TO DO:
Down to the final line, print the records again exactly.

GIVEN INFORMATION:
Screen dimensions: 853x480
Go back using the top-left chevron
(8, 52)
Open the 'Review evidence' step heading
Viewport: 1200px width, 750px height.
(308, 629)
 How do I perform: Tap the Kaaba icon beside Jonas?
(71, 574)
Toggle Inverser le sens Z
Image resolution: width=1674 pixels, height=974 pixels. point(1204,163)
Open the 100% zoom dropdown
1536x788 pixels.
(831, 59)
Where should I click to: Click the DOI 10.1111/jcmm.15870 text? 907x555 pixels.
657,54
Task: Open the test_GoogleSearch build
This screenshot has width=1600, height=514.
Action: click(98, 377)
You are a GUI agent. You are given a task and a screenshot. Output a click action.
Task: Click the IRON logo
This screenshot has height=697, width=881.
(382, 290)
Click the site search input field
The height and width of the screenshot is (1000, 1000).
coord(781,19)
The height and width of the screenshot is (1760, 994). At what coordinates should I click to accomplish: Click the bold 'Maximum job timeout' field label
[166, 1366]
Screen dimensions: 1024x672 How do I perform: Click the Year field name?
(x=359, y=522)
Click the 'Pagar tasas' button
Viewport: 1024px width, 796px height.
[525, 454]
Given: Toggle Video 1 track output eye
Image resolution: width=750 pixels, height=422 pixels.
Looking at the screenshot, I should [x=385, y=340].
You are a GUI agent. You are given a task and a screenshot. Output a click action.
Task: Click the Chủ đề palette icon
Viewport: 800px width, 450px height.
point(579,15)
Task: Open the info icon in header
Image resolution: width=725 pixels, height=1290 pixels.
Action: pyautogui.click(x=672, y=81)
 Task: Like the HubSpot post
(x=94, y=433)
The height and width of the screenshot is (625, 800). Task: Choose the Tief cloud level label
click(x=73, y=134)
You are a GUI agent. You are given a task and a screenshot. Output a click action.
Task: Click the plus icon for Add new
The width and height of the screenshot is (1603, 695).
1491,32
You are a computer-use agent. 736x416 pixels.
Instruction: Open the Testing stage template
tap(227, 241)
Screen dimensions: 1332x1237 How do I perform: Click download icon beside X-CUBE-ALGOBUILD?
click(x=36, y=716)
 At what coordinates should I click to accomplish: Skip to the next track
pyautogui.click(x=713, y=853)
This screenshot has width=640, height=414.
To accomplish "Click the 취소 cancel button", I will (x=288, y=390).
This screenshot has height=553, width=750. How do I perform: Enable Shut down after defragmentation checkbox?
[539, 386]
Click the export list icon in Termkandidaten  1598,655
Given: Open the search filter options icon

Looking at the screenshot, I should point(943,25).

COMPLETED EXERCISE:
Screen dimensions: 853x480
Go back using the top-left chevron
(8, 52)
Open the 'Review evidence' step heading
Viewport: 1200px width, 750px height.
(308, 629)
 How do I perform: Tap the Kaaba icon beside Jonas?
(71, 574)
Toggle Inverser le sens Z
Image resolution: width=1674 pixels, height=974 pixels. point(1204,163)
Open the 100% zoom dropdown
1536x788 pixels.
(831, 59)
Where should I click to: Click the DOI 10.1111/jcmm.15870 text? 907x555 pixels.
657,54
Task: Open the test_GoogleSearch build
This screenshot has width=1600, height=514.
Action: click(98, 377)
You are a GUI agent. You are given a task and a screenshot. Output a click action.
Task: Click the IRON logo
This screenshot has height=697, width=881.
(382, 290)
Click the site search input field
The height and width of the screenshot is (1000, 1000).
coord(781,19)
The height and width of the screenshot is (1760, 994). At what coordinates should I click to accomplish: Click the bold 'Maximum job timeout' field label
[166, 1366]
Screen dimensions: 1024x672 How do I perform: Click the Year field name?
(x=359, y=522)
Click the 'Pagar tasas' button
Viewport: 1024px width, 796px height.
[525, 454]
Given: Toggle Video 1 track output eye
Image resolution: width=750 pixels, height=422 pixels.
Looking at the screenshot, I should [x=385, y=340].
You are a GUI agent. You are given a task and a screenshot. Output a click action.
Task: Click the Chủ đề palette icon
Viewport: 800px width, 450px height.
point(579,15)
Task: Open the info icon in header
Image resolution: width=725 pixels, height=1290 pixels.
Action: pyautogui.click(x=672, y=81)
 Task: Like the HubSpot post
(x=94, y=433)
The height and width of the screenshot is (625, 800). Task: Choose the Tief cloud level label
click(x=73, y=134)
You are a GUI agent. You are given a task and a screenshot. Output a click action.
Task: Click the plus icon for Add new
The width and height of the screenshot is (1603, 695).
1491,32
You are a computer-use agent. 736x416 pixels.
Instruction: Open the Testing stage template
tap(227, 241)
Screen dimensions: 1332x1237 How do I perform: Click download icon beside X-CUBE-ALGOBUILD?
click(x=36, y=716)
 At what coordinates should I click to accomplish: Skip to the next track
pyautogui.click(x=713, y=853)
This screenshot has width=640, height=414.
To accomplish "Click the 취소 cancel button", I will (x=288, y=390).
This screenshot has height=553, width=750. How do I perform: Enable Shut down after defragmentation checkbox?
[539, 386]
Click the export list icon in Termkandidaten  1598,655
Given: Open the search filter options icon

Looking at the screenshot, I should point(943,25).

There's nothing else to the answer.